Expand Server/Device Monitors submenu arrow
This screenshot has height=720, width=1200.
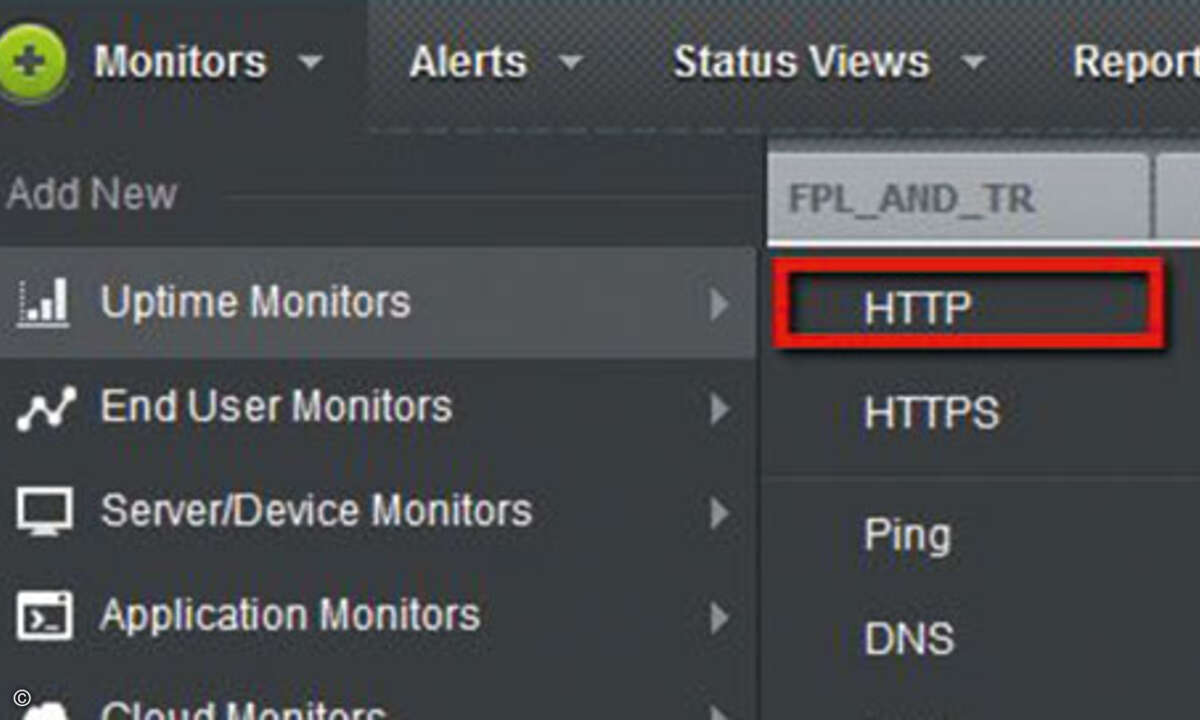tap(719, 513)
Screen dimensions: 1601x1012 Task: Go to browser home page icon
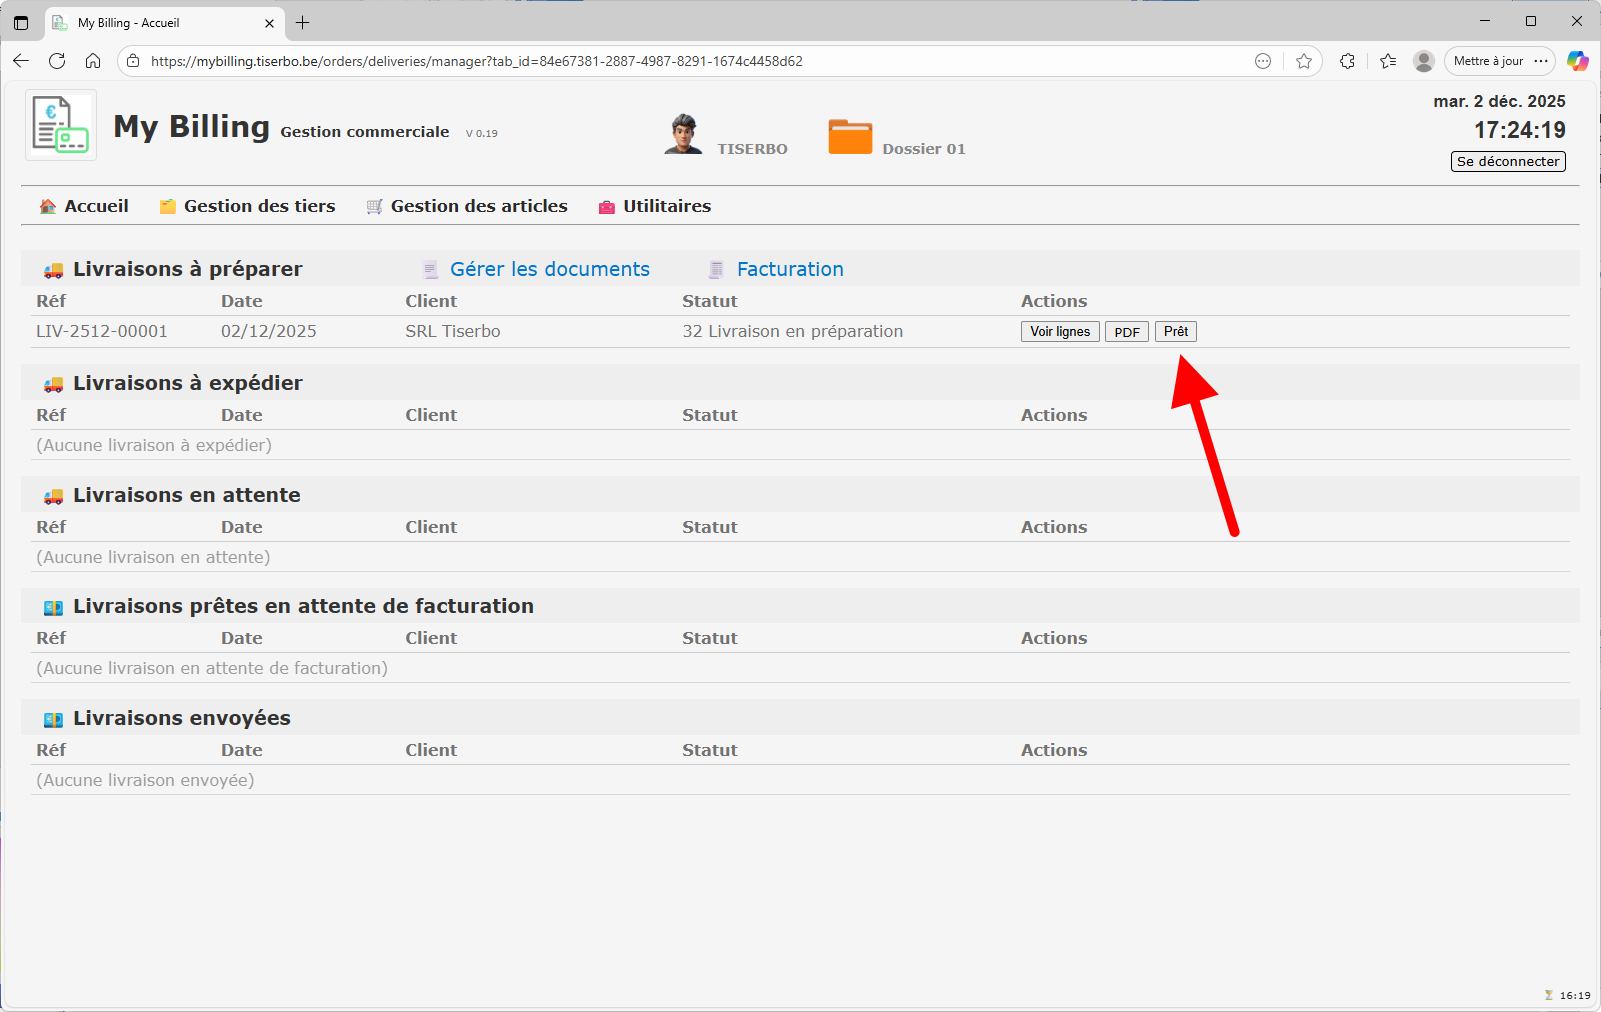click(93, 61)
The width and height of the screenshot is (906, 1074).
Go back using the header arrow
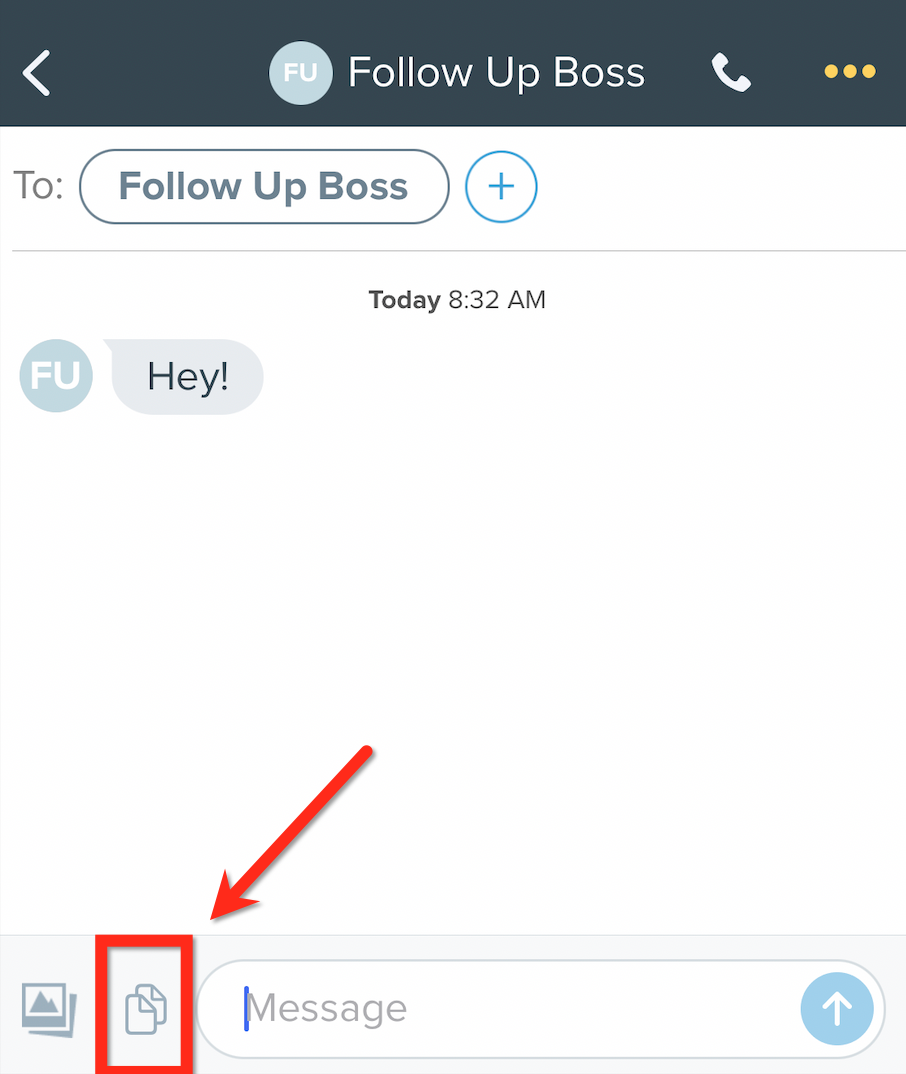(36, 72)
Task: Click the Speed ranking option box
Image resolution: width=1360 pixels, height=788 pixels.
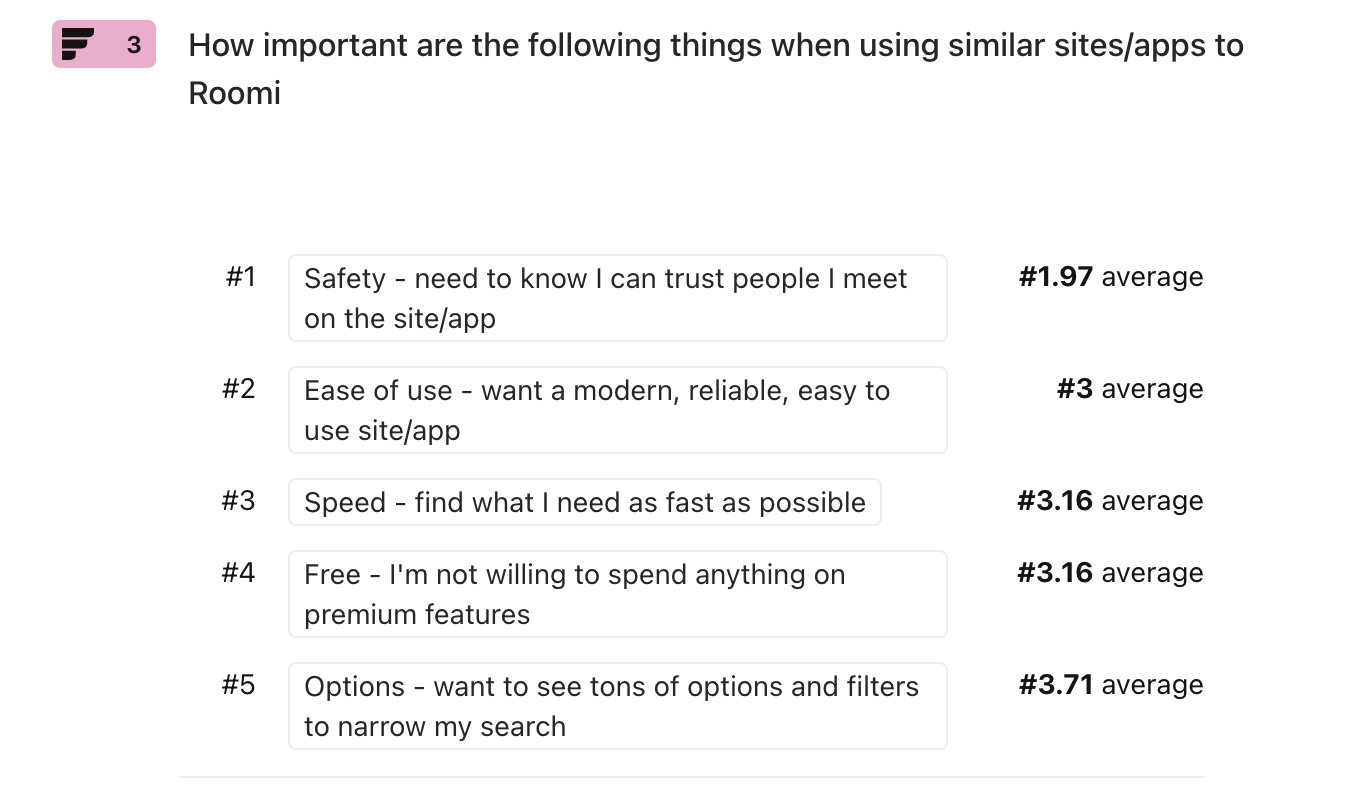Action: (584, 502)
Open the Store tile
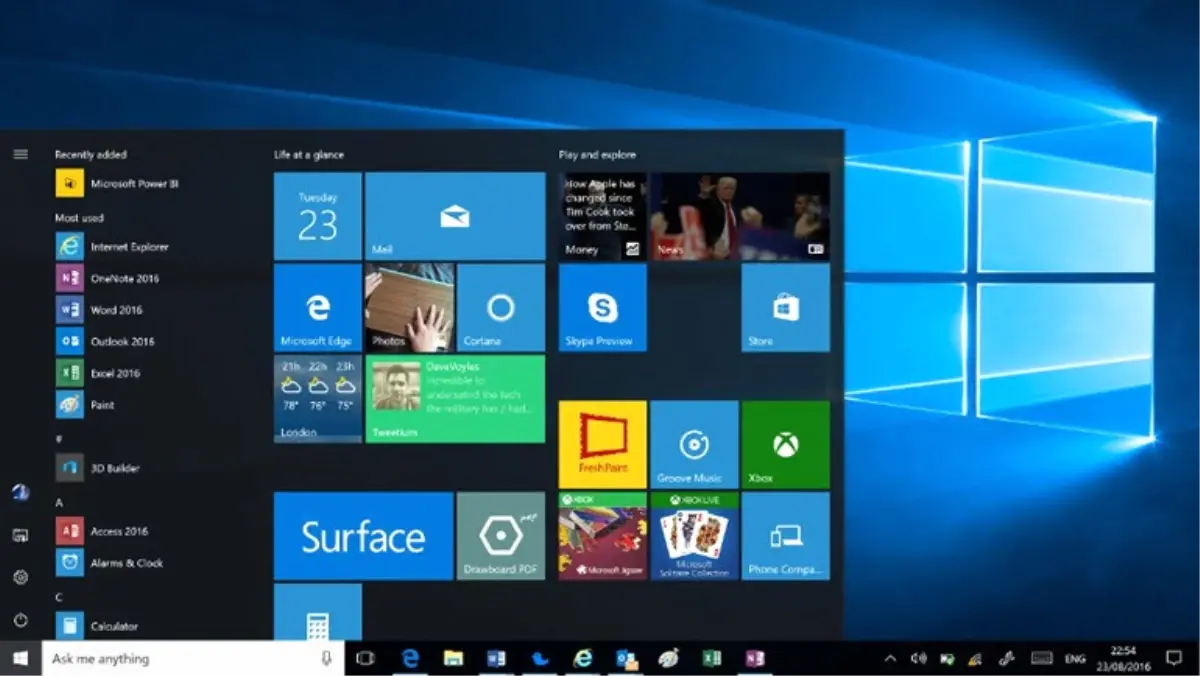1200x676 pixels. 785,308
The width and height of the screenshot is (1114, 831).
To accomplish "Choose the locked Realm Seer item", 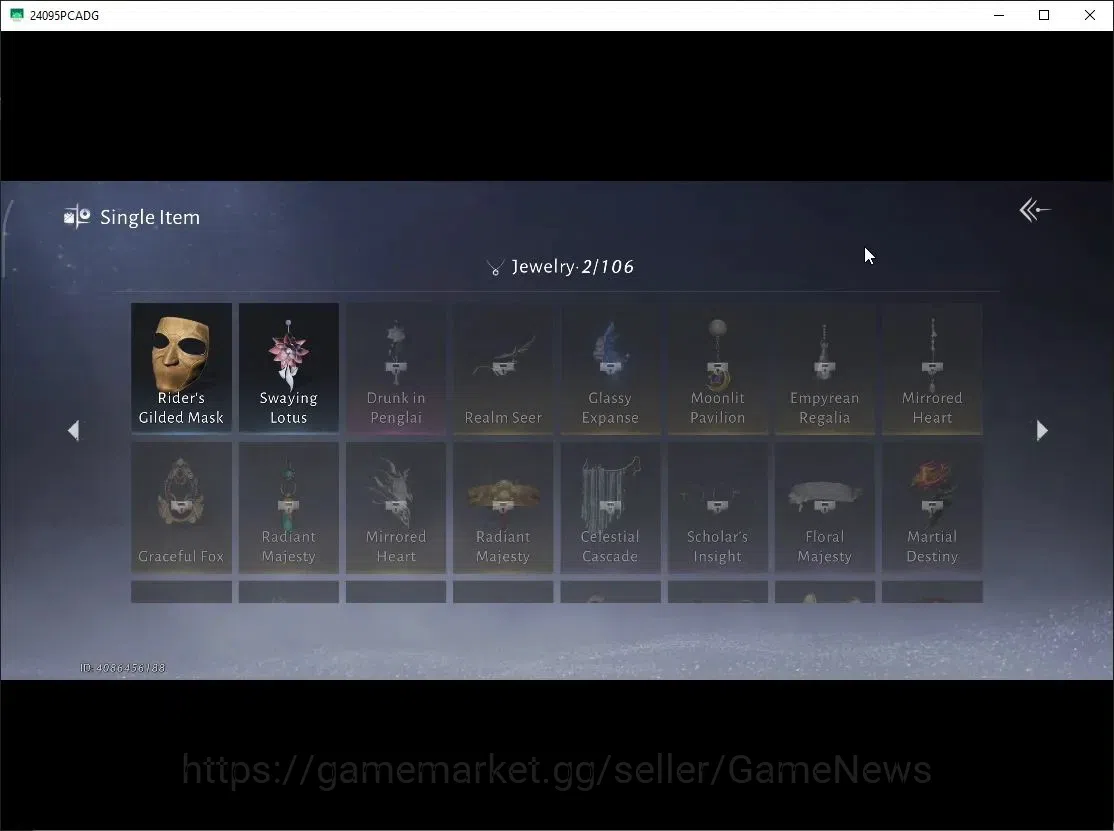I will click(x=503, y=367).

--------------------------------

TASK DETAILS: All lines from the first in the listing above to the line containing "The width and height of the screenshot is (906, 1074).", inclusive, go in the output exactly as they are; no pictures go in.

TASK OUTPUT:
Expand Server/Device Monitors submenu arrow
This screenshot has height=720, width=1200.
tap(719, 513)
Screen dimensions: 1601x1012 Task: Go to browser home page icon
click(93, 61)
The width and height of the screenshot is (906, 1074).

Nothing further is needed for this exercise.